**Data listing:**
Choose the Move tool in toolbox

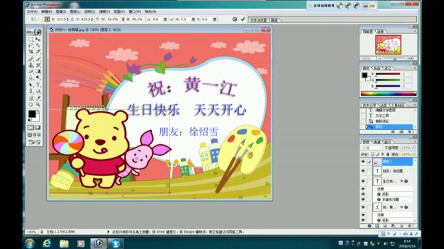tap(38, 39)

---

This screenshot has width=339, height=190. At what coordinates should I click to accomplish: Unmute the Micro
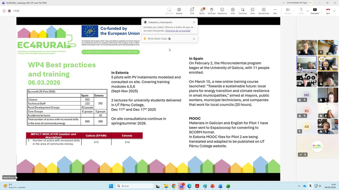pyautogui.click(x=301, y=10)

---

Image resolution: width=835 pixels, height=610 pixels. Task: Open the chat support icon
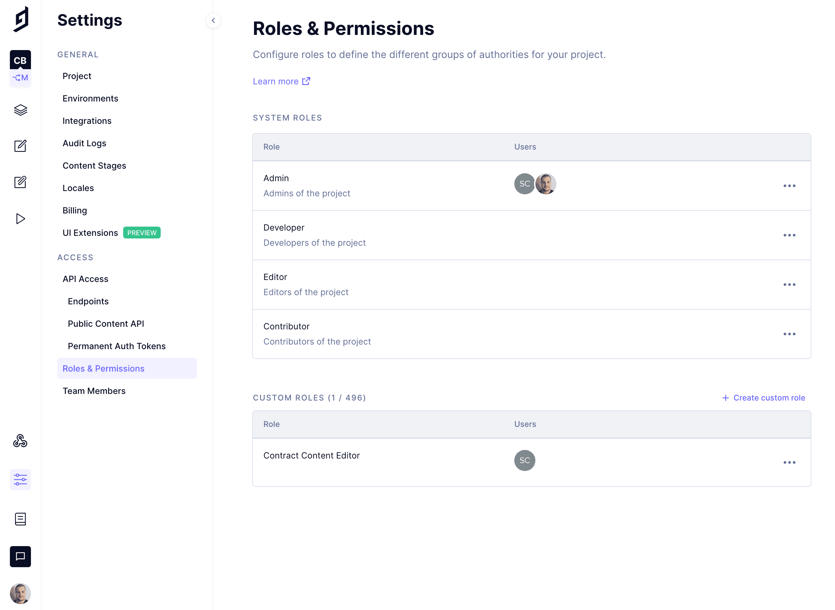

**Problem to work on:** Render the items from the line with "This screenshot has" through the line with "pyautogui.click(x=301, y=10)" as a Markdown table with the columns Row and Text, skipping blank lines and leaving the pictures out.

**Written reply:**
| Row | Text |
|---|---|
| 1 | This screenshot has width=339, height=190. At what coordinates should I click to accomplish: Unmute the Micro |
| 2 | pyautogui.click(x=301, y=10) |